Amidst this backdrop, MIRI’s other mode, known as Low-Resolution Spectrography, attuned to wavelengths ranging from 5 to 12 microns, a realm often associated with the surfaces of objects such as planets, continues its operational duties without hindrance, as verified by the team. Concurrently, a fourth mode, namely Coronagraphic Imaging, remains the subject of ongoing investigation. This particular mode’s raison d’être lies in the direct detection of exoplanets and circumstellar dust disks encircling their host stars. Achieving this feat involves a process known as coronagraphy, wherein the suppression of light from a specific source serves as the conduit for gathering insights about neighboring sources.
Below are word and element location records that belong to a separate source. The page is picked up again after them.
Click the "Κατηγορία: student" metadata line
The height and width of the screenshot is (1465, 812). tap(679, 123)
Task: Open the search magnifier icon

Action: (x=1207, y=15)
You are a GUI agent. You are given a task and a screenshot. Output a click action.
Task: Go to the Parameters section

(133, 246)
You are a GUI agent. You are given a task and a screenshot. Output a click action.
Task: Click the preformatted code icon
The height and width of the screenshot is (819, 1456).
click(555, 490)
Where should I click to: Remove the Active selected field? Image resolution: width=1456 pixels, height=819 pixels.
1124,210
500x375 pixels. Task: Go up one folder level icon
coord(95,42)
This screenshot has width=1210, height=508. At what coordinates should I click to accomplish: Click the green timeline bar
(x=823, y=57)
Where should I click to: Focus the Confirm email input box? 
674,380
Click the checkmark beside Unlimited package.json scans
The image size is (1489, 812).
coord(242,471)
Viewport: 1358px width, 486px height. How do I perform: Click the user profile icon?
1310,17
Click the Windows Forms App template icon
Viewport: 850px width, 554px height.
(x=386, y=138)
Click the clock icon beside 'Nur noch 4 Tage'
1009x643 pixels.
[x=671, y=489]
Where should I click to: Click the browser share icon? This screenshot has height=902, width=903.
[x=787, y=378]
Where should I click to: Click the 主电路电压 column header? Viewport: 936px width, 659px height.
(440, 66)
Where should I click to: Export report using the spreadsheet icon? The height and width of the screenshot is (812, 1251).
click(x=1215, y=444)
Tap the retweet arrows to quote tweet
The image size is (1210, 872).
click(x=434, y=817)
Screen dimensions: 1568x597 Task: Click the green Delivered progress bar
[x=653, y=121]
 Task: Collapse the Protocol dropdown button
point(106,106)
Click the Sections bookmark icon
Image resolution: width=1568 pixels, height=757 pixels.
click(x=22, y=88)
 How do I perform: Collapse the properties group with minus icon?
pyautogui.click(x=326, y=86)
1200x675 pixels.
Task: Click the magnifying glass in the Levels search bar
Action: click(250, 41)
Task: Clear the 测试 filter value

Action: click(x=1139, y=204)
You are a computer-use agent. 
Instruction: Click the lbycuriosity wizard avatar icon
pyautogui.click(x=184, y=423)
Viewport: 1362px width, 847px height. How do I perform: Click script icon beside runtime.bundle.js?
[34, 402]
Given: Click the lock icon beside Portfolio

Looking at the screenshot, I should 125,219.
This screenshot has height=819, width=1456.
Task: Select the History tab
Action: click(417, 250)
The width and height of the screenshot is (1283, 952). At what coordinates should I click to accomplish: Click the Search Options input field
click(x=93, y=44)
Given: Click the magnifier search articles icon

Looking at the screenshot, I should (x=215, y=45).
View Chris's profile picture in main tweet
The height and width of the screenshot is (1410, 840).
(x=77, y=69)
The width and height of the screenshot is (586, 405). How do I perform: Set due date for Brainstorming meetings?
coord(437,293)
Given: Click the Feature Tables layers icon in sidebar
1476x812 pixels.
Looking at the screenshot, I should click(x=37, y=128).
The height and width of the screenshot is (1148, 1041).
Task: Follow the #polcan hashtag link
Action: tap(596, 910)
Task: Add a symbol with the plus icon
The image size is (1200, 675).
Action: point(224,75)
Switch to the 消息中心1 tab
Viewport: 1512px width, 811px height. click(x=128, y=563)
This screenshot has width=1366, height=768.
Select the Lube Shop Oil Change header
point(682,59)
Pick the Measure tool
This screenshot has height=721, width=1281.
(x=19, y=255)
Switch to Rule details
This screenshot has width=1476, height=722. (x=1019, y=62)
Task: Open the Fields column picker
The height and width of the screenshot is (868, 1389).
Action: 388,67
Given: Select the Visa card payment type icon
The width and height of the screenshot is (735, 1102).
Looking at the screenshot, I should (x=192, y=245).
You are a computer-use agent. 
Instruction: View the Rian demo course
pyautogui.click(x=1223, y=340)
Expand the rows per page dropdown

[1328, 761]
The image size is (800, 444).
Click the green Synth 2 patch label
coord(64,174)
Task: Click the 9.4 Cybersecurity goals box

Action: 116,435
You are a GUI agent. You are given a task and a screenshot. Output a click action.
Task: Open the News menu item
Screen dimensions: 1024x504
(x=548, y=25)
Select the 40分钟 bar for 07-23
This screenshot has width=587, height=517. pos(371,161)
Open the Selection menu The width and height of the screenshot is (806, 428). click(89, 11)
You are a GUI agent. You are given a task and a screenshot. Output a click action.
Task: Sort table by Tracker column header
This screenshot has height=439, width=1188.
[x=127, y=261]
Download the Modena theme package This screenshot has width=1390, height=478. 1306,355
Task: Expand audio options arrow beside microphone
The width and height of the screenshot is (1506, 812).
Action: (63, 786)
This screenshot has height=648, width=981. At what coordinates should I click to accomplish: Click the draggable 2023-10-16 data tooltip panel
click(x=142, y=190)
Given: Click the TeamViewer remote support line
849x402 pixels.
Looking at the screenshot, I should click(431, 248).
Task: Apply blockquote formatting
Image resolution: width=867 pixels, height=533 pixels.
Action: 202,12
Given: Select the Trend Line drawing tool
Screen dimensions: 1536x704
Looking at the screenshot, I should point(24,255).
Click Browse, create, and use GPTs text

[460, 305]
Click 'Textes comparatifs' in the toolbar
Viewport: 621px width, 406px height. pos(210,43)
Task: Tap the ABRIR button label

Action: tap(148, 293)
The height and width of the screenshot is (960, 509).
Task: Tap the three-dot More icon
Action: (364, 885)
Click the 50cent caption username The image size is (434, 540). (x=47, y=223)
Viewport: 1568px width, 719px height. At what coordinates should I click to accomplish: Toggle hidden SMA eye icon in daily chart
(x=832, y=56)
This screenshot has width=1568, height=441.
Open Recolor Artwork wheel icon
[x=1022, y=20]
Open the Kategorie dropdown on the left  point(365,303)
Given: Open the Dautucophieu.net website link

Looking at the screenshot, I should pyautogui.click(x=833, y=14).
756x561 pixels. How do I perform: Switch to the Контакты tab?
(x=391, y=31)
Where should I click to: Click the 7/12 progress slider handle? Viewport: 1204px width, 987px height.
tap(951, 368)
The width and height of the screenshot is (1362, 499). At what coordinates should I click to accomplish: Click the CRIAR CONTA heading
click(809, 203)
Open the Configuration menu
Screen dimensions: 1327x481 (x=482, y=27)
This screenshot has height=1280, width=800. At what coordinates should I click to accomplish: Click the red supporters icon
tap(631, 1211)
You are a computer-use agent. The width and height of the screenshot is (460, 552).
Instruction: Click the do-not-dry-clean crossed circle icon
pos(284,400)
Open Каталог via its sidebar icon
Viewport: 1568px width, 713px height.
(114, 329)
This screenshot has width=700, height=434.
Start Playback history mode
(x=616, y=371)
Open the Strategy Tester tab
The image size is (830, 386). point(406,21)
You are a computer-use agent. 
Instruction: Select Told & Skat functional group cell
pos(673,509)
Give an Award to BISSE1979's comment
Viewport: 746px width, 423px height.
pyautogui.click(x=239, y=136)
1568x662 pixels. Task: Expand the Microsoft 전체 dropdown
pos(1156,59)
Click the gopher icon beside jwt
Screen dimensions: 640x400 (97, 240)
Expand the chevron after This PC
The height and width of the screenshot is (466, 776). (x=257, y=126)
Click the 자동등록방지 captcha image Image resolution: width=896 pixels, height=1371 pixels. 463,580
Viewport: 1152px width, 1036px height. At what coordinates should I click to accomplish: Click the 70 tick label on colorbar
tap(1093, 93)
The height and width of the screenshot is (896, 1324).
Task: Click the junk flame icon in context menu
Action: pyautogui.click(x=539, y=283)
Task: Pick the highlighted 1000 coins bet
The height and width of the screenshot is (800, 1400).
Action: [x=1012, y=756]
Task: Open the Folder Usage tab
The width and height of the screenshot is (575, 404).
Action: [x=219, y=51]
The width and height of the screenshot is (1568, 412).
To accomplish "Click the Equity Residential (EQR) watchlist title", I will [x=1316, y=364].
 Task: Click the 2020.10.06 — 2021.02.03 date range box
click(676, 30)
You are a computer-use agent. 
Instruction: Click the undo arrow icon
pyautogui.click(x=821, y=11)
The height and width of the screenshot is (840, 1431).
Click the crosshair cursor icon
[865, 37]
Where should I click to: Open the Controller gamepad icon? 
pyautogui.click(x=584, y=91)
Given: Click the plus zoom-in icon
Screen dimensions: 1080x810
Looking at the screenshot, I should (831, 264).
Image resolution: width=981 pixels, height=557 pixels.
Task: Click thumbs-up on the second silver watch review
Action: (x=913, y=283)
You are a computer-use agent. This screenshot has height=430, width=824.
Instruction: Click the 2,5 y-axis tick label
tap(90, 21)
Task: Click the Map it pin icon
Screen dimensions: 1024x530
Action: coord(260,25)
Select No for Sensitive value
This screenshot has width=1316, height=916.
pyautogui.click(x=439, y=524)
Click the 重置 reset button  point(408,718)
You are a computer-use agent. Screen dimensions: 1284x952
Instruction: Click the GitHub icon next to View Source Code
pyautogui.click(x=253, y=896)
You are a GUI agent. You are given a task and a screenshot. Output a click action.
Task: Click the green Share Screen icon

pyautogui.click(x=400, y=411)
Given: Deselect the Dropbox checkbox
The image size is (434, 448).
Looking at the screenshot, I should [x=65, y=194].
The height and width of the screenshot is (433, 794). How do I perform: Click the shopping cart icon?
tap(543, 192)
The JWST team, ever vigilant, also corroborates that the observatory’s overall condition is one of “excellent health.” This assertion extends to the suite of other scientific instruments housed within the JWST, namely its Near-Infrared Camera (NIRCam), Near-Infrared Spectrograph (NIRSpec), Near-Infrared Imager and Slitless Spectrograph (NIRISS), and Fine Guidance Sensor (FGS).